次は、プレイヤーを動かすスクリプトを作成して、床へ移動できるようにします!
4. プレイヤー操作のスクリプト
この記事のこの部分では、プレイヤー(Sphere)が矢印キーで自由に動けるようにするスクリプトを作成します。Unity初心者の方でもわかりやすく、丁寧に解説しますので安心してください!
スクリプトの作成方法
まず、プロジェクトウィンドウで新しいスクリプトを作成します。以下の手順を進めてみてください:
- プロジェクトウィンドウで右クリック
空白部分を右クリックして、「Create」→「C# Script」を選びます。 - スクリプトに名前をつける
新しいスクリプトの名前を「SphereMove」とします。 - スクリプトを編集する
作成した「SphereMove」スクリプトをダブルクリックして開き、以下のコードを入力してください:
using System.Collections;
using System.Collections.Generic;
using UnityEngine;
public class SphereMove : MonoBehaviour
{
void Update()
{
// 上矢印キーで前進
if (Input.GetKey(KeyCode.UpArrow))
{
transform.Translate(0f, 0f, 0.05f);
}
// 下矢印キーで後退
if (Input.GetKey(KeyCode.DownArrow))
{
transform.Translate(0f, 0f, -0.05f);
}
// 左矢印キーで左移動
if (Input.GetKey(KeyCode.LeftArrow))

=====

* 実施する作業
1. 上のUnityスクリプトの解説文にあるコードで、using文によって読み込まれている名前空間をすべて挙げてください。
2. Unityスクリプトの解説文の「4. プレイヤー操作のスクリプト」から「void Update()」までの部分を、「SphereMove」を「PlayerMove」に差し替えて書き出してください。
3. Unityスクリプトの解説文の続きを、最後に示された行の後から書いてください。

* データソースから取得した記録
=====

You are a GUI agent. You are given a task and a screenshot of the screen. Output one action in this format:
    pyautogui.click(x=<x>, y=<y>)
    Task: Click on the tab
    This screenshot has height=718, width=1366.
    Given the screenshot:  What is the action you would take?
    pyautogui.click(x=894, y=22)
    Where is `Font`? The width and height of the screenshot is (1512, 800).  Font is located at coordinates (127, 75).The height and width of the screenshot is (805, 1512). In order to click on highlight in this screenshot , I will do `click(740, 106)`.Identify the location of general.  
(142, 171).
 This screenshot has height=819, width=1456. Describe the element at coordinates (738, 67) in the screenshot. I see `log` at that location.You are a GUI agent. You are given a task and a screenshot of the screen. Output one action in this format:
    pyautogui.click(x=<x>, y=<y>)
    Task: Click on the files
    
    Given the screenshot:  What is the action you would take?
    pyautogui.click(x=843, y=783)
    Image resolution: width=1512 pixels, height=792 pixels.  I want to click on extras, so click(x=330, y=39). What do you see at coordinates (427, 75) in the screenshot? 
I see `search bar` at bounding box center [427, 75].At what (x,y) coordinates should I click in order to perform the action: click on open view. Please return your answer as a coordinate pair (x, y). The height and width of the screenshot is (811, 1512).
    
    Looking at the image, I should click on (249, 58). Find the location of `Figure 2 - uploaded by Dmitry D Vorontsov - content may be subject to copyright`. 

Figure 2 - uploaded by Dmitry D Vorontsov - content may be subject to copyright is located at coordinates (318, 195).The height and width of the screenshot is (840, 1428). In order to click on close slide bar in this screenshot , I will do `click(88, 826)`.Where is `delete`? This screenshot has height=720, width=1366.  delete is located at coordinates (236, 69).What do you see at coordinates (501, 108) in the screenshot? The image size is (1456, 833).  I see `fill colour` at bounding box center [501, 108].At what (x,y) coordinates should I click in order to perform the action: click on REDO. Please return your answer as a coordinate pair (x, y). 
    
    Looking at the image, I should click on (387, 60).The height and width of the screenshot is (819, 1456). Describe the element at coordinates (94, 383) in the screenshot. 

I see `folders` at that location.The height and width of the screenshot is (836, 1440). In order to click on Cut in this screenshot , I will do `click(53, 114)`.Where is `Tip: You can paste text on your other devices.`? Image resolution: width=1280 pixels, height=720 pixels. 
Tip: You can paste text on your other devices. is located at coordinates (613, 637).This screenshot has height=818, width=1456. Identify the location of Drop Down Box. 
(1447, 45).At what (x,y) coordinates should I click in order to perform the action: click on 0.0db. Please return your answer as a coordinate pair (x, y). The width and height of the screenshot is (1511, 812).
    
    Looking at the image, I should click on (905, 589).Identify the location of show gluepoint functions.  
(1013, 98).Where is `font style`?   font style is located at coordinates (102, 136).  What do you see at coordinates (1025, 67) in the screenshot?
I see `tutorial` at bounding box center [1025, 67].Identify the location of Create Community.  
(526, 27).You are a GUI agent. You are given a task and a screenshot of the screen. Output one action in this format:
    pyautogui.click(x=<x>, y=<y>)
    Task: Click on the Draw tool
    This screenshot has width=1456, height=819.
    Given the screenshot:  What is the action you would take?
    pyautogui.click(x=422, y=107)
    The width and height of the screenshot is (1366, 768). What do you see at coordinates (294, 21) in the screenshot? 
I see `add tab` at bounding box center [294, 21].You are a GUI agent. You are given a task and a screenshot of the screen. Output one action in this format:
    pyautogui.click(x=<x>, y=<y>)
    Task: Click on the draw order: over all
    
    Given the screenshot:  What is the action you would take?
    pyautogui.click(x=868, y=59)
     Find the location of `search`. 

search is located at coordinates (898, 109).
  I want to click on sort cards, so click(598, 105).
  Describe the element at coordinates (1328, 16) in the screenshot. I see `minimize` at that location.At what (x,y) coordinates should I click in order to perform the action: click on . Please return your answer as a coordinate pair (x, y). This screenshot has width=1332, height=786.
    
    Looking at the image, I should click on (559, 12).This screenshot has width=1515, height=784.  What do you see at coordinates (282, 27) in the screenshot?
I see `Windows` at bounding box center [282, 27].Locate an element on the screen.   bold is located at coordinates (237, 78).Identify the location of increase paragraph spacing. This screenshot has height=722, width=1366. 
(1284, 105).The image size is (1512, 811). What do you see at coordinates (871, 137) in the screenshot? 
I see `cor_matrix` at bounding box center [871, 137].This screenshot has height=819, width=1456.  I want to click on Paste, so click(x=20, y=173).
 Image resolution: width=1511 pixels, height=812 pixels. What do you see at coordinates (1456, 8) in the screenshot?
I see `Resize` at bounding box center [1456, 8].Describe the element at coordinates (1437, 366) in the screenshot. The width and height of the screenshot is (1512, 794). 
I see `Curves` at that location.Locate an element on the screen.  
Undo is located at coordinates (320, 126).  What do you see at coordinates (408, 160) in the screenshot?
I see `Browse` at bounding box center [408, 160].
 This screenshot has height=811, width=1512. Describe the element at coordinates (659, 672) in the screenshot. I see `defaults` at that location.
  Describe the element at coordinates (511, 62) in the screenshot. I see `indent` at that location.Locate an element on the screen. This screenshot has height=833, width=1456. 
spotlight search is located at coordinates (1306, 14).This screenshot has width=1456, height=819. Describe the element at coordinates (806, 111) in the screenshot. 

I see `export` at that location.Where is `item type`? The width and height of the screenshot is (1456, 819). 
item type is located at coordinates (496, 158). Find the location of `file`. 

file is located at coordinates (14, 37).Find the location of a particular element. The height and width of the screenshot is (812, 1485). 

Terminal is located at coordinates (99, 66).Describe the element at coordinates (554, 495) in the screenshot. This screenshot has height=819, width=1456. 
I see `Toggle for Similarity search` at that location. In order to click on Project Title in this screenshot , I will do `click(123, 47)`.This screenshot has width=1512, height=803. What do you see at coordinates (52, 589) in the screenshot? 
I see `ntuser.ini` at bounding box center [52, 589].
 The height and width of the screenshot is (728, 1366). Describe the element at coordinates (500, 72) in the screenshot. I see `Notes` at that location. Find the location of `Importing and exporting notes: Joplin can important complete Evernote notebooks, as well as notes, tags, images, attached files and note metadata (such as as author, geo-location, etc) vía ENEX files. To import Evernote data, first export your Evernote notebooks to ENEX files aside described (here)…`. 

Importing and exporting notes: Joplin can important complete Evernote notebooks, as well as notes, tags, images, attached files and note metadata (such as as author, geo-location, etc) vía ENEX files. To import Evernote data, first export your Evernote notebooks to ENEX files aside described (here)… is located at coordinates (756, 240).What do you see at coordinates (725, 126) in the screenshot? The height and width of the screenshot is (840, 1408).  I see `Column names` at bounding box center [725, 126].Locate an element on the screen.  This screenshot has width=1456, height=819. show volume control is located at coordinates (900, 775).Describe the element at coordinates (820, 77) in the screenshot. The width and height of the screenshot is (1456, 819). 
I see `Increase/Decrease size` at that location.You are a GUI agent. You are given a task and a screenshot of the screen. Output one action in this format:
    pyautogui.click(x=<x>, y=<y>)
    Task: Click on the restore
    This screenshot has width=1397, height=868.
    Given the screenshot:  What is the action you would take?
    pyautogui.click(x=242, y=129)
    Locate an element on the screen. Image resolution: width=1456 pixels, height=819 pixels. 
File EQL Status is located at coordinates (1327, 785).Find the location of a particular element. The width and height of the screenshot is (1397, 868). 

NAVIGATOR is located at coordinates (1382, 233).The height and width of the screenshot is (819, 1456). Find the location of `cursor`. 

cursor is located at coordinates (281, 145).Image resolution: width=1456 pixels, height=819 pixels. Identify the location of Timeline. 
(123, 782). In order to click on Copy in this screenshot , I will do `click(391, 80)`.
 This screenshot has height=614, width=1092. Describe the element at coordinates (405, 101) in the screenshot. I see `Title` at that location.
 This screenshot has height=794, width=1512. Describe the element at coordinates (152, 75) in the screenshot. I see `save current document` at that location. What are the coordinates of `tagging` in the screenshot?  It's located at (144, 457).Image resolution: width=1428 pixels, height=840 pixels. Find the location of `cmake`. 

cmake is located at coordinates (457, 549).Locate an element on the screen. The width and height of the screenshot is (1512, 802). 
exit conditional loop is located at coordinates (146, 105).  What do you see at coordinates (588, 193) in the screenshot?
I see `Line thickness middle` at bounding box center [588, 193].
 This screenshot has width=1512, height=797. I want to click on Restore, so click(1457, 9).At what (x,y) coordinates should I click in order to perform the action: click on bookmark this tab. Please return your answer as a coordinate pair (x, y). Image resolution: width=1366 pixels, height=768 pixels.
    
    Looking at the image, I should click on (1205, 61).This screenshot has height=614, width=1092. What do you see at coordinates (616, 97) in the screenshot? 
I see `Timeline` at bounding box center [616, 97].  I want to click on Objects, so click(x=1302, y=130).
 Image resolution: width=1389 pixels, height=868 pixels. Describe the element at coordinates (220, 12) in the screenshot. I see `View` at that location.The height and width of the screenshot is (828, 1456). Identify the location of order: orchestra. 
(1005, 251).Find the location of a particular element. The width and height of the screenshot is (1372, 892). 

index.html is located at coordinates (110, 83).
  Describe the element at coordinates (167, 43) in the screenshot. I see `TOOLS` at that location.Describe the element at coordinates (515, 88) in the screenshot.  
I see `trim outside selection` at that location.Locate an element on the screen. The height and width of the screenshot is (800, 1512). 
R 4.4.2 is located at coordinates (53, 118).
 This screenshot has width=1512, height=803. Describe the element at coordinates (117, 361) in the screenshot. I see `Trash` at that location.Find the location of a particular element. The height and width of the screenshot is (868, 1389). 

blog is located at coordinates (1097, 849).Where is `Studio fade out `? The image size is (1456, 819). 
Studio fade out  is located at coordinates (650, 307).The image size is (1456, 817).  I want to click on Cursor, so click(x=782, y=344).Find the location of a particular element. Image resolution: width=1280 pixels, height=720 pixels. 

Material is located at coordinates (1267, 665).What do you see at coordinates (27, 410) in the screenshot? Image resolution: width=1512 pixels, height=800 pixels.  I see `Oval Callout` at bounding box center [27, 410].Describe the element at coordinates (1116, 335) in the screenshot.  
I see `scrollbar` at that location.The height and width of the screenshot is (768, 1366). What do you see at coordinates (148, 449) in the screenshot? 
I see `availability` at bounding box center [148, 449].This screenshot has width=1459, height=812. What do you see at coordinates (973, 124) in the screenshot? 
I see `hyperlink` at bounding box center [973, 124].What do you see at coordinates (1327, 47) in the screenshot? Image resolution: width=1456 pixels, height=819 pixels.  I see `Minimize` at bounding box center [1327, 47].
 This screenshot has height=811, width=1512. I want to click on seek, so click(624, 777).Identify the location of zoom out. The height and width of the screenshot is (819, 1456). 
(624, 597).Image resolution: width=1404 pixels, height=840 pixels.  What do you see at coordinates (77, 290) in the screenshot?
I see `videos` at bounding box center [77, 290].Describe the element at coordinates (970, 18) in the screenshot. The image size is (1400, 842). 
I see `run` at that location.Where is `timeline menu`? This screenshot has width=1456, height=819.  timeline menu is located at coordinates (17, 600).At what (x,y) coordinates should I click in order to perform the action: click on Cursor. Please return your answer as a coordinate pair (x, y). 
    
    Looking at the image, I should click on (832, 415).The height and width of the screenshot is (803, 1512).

=====

* 解答欄
1. System.Collections、System.Collections.Generic、UnityEngine

2.
4. プレイヤー操作のスクリプト
この記事のこの部分では、プレイヤー(Sphere)が矢印キーで自由に動けるようにするスクリプトを作成します。Unity初心者の方でもわかりやすく、丁寧に解説しますので安心してください!
スクリプトの作成方法
まず、プロジェクトウィンドウで新しいスクリプトを作成します。以下の手順を進めてみてください:
- プロジェクトウィンドウで右クリック
空白部分を右クリックして、「Create」→「C# Script」を選びます。 - スクリプトに名前をつける
新しいスクリプトの名前を「PlayerMove」とします。 - スクリプトを編集する
作成した「PlayerMove」スクリプトをダブルクリックして開き、以下のコードを入力してください:
using System.Collections;
using System.Collections.Generic;
using UnityEngine;
public class PlayerMove : MonoBehaviour
{
void Update()

3.
{
transform.Translate(-0.05f, 0f, 0f);
}
// 右矢印キーで右移動
if (Input.GetKey(KeyCode.RightArrow))
{
transform.Translate(0.05f, 0f, 0f);
}
}
}
コードの説明
Update()
メソッド
このメソッドは、毎フレーム呼び出されます。ユーザーが矢印キーを押しているかどうかを常に確認します。Input.GetKey()
矢印キー(KeyCode.UpArrow
など)を押した場合に、対応する移動処理が実行されます。transform.Translate()
オブジェクトを指定した方向に動かします。例えば、transform.Translate(0f, 0f, 0.05f)
はZ軸方向に前進します。
スクリプトのアタッチ方法
- Sphereを選択
ヒエラルキーで「Sphere」をクリックして選択します。 - スクリプトをアタッチ
プロジェクトウィンドウから「SphereMove」スクリプトをドラッグ&ドロップで、Sphereにアタッチします。

これでプレイヤー操作のスクリプトが完成しました。次のステップでは、床の動きを制御するスクリプトと連動させて、落下する床を実現します。
5. スクリプトをアタッチしてテストプレイ
ここでは、実際にゲーム内で動作を確認する方法を解説します。
テストプレイを実行する
- ゲームを再生
- Unityエディターの上部にある「▶︎」ボタン(再生ボタン)をクリックして、シーンを再生します。
- Sphereを操作して床を渡る
- 上下左右の矢印キーを使って、Sphereを動かします。
- 「FloorB」の上にSphereが乗ると、Raycastがプレイヤーを検知し、床が落下するはずです。
- 動作の確認
- 以下の動作が正しいか確認してください。
- Sphereが「FloorA」から「FloorB」に移動できる。
- 「FloorB」の上にSphereが乗ると、床が落下する。
- 「FloorA」はそのまま残っている。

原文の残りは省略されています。